> **EXTRACT**

# # #

Thread: Frozen
View Single Post
Old 02-17-2021, 01:45 AM   #6
TaoJones
Junior Member
 
Join Date: Feb 2021
Posts: 13
Quote:
Originally Posted by 4happyfeet View Post
We’re sitting pretty comfortable inside our 2019 41 RKSB4 MS at 6 degrees in Anna, TX. Furnace and fireplace are keeping us at 69 deg. Problem is that the sewer drainage hoses froze, even with heat strips wrapped around them. And now the water is off, even with a heated water hose. The galley gate valve is almost stuck. Having never been in record low temps before, I’m asking if anyone has had similar experiences, or are there things I could do better next time.
Often in the last ten years, I've lived year-round in my RV in western Colorado. Some winters have been incredibly mild, while others have occasionally been bitterly cold. I'm talking temperatures that got down to -15°f overnight and never went above freezing during the daytime for several days in a row.

Is your sewage drain hose the slinky kind? Those are OK most of the time, but can't really stand up to prolonged sub-freezing conditions. I once waited too long into the fall before deciding to head to Arizona for the winter. We had had several good snowstorms and very cold temps before I was ready to pack up and hit the road. My almost-new slinky sewage hose exploded into thousands of tiny pieces of plastic when I disconnected it and tried to coil it for storage.

# # #

> **REQUIREMENT A**
In the forum post, how low did overnight temperatures get in western Colorado?

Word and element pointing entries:

# # #

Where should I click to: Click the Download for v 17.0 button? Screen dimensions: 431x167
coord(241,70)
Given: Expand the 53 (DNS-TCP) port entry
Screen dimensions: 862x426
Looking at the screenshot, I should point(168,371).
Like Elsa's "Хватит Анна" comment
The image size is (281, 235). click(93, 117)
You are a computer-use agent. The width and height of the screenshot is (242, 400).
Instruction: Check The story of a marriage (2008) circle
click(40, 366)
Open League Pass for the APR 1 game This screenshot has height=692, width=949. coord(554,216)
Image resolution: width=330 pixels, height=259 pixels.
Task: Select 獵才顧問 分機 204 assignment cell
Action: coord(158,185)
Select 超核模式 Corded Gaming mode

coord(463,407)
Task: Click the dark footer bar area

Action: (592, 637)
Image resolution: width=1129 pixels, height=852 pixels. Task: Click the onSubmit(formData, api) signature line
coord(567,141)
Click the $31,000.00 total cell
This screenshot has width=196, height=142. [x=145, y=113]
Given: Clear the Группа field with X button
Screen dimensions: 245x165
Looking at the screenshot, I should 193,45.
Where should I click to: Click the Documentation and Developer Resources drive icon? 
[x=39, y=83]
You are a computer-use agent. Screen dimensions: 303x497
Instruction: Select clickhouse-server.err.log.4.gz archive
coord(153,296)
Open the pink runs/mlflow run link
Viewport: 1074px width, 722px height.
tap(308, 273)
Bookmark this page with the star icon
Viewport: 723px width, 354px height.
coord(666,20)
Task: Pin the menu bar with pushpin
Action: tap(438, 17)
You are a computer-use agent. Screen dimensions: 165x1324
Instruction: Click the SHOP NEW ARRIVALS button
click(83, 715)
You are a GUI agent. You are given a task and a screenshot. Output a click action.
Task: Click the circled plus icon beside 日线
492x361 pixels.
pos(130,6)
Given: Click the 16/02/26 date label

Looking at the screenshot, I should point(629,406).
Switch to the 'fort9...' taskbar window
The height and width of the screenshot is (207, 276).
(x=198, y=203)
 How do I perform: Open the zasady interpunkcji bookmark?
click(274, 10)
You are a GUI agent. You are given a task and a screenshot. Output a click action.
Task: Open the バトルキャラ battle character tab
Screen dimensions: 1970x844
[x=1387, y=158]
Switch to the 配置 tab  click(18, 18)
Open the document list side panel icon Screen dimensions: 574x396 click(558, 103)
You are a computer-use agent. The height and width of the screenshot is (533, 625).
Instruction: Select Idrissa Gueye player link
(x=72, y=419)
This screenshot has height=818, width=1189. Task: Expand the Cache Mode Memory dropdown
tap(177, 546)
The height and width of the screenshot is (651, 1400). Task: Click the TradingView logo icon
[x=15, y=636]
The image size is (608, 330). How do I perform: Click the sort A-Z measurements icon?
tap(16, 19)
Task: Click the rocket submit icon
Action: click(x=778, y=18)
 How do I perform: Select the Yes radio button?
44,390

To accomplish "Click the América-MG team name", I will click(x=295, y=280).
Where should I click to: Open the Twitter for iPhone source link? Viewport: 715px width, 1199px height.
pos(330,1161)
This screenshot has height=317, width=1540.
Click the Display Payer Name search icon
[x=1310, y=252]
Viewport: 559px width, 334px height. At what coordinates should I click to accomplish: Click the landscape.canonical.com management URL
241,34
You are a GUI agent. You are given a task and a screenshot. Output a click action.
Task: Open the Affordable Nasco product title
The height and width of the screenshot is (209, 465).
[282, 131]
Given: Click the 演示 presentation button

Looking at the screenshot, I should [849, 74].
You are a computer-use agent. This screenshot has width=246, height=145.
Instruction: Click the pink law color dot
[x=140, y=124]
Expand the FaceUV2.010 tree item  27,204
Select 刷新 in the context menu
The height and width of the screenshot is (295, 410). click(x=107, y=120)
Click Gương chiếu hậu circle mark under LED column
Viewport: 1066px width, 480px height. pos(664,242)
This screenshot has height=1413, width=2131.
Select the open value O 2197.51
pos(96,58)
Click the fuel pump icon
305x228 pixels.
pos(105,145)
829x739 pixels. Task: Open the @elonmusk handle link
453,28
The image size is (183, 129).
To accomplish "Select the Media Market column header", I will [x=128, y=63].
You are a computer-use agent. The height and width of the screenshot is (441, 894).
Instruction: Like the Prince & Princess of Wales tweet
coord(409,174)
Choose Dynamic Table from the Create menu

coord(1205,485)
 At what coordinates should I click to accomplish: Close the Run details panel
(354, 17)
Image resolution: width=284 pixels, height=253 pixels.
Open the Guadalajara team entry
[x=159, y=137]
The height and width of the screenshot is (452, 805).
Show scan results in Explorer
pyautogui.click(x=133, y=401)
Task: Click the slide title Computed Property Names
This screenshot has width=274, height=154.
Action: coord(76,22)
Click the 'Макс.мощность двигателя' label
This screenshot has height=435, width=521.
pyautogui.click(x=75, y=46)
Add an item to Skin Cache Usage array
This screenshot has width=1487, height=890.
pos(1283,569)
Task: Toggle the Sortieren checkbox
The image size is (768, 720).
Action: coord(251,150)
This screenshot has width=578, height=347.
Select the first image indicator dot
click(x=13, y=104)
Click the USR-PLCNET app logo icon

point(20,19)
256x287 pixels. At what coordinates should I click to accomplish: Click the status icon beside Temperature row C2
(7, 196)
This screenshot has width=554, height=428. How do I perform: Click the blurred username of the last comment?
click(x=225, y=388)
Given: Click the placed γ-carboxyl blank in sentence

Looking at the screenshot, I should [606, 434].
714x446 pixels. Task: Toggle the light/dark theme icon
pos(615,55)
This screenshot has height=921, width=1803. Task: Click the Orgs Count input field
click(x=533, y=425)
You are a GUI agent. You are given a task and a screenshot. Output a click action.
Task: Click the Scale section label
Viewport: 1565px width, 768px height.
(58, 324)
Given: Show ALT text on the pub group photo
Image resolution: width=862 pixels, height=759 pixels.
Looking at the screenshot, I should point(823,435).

# # #

> **REQUIREMENT B**
Starting at the line containing "256x287 pixels. At" and ending at the last of the entries, what do those lines read when "Temperature" is swapped for "Humidity" and everything else stays the same?

> **CORRECT OUTPUT A**
Down to -15°F overnight.

> **CORRECT OUTPUT B**
256x287 pixels. At what coordinates should I click to accomplish: Click the status icon beside Humidity row C2
(7, 196)
This screenshot has width=554, height=428. How do I perform: Click the blurred username of the last comment?
click(x=225, y=388)
Given: Click the placed γ-carboxyl blank in sentence

Looking at the screenshot, I should [606, 434].
714x446 pixels. Task: Toggle the light/dark theme icon
pos(615,55)
This screenshot has height=921, width=1803. Task: Click the Orgs Count input field
click(x=533, y=425)
You are a GUI agent. You are given a task and a screenshot. Output a click action.
Task: Click the Scale section label
Viewport: 1565px width, 768px height.
(58, 324)
Given: Show ALT text on the pub group photo
Image resolution: width=862 pixels, height=759 pixels.
Looking at the screenshot, I should point(823,435).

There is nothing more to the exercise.